≪医山夜話≫ (2)
医者―命に関わる職業
唐の皇帝・李世民が全国に医学校を設置し、そこで医学を学ぶ学生は「医者」と呼ばれるようになった。後世になって、いわゆる「医者」の意味は「医学を学ぶ学生」に限らず、「医学を業とする人」という意味も含まれるようになり、今日に至っている。
中国の古典によると、「医者」は「病気を治して患者を助ける人」であり、医学を業とするすべての人を「医者」と呼び、等級や地位の差などはなかった。
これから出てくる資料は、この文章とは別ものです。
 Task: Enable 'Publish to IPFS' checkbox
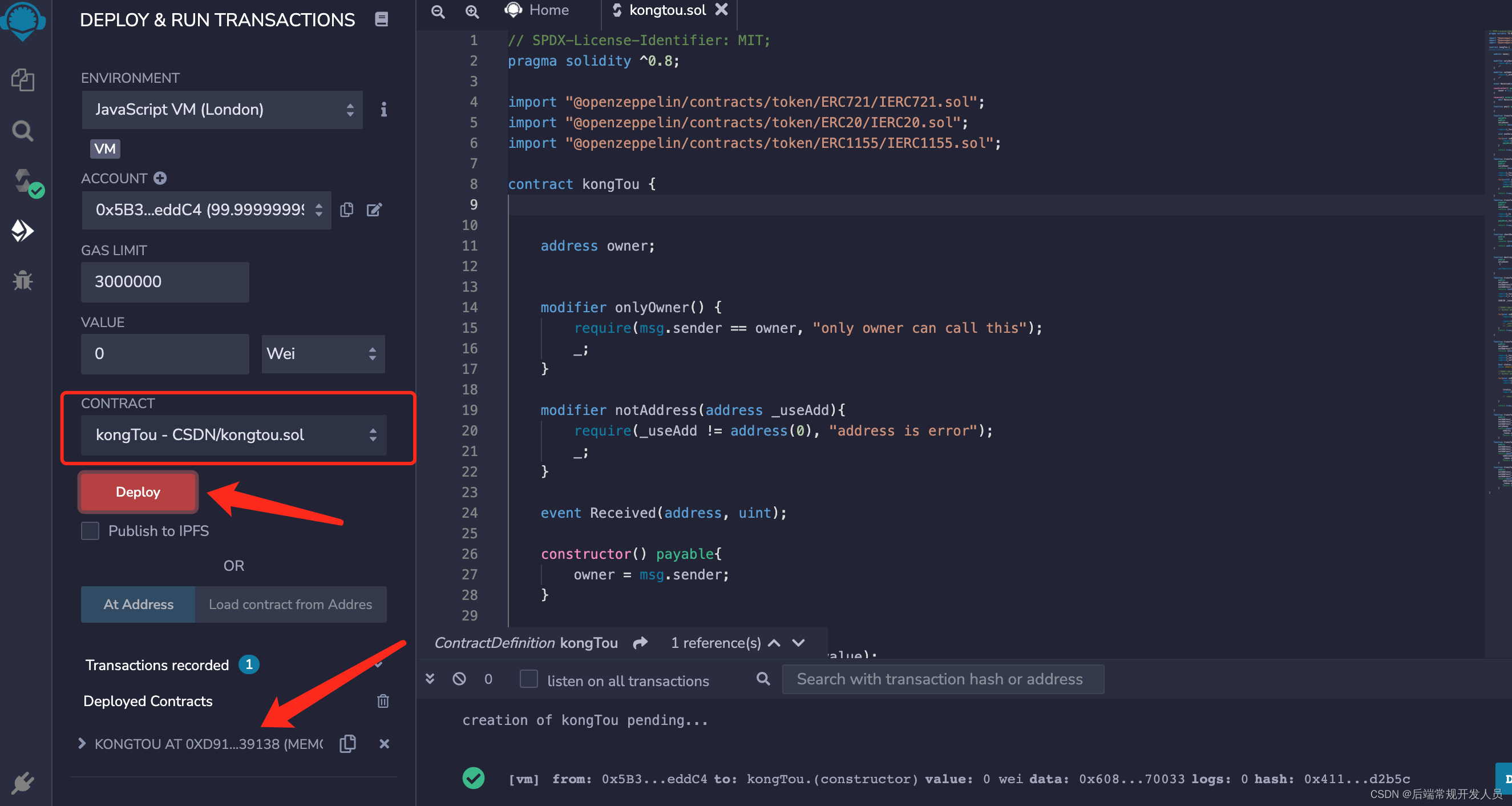(89, 530)
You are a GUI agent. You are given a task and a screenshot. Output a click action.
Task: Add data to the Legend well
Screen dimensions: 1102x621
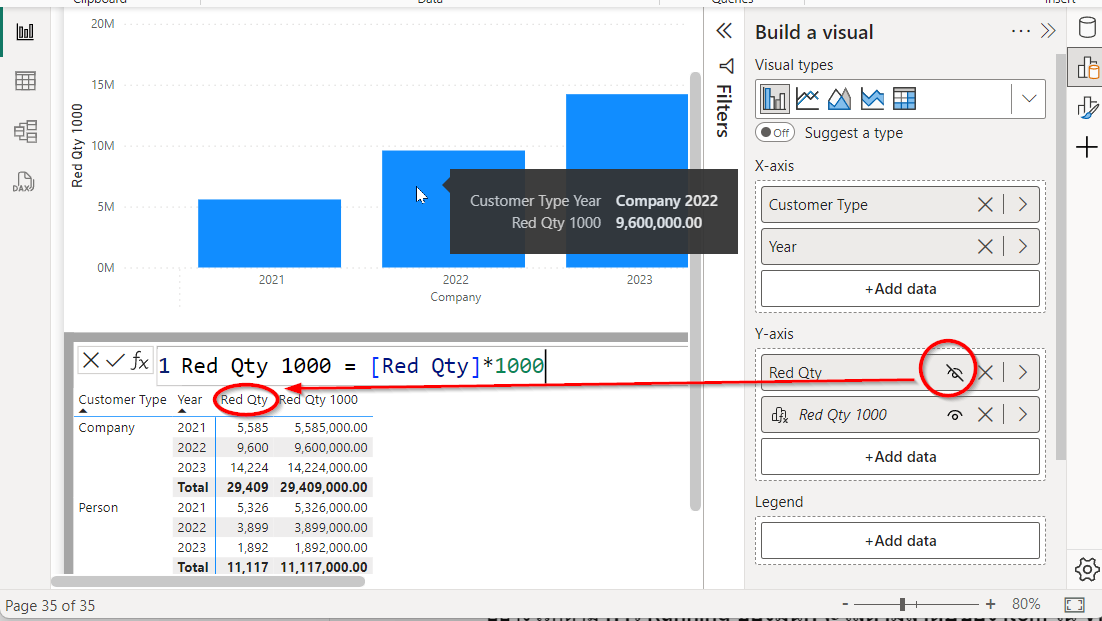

「漢方薬の聖人」と称される唐の医学者・孫思邈(そんしばく)は、「精」と「誠」を持って患者に接するべきだと論じた。つまり、「立派な医者になるには、精錬された医術と誠実な心が不可欠だ」と考えていたのである。明の医学家・徐春甫(じょしゅんほ)も、「医術に優れない医者は、誤って患者の命を奪うこともある」と言った。「軽い病気で命を落とすこともあれば、重病なのに治愈されることもある。その違いは、すべて医者にある」と述べたように、技術の劣る医者が患者を死なせることもあり、「精・誠」を持つ医者が重病患者の命を救うこともある。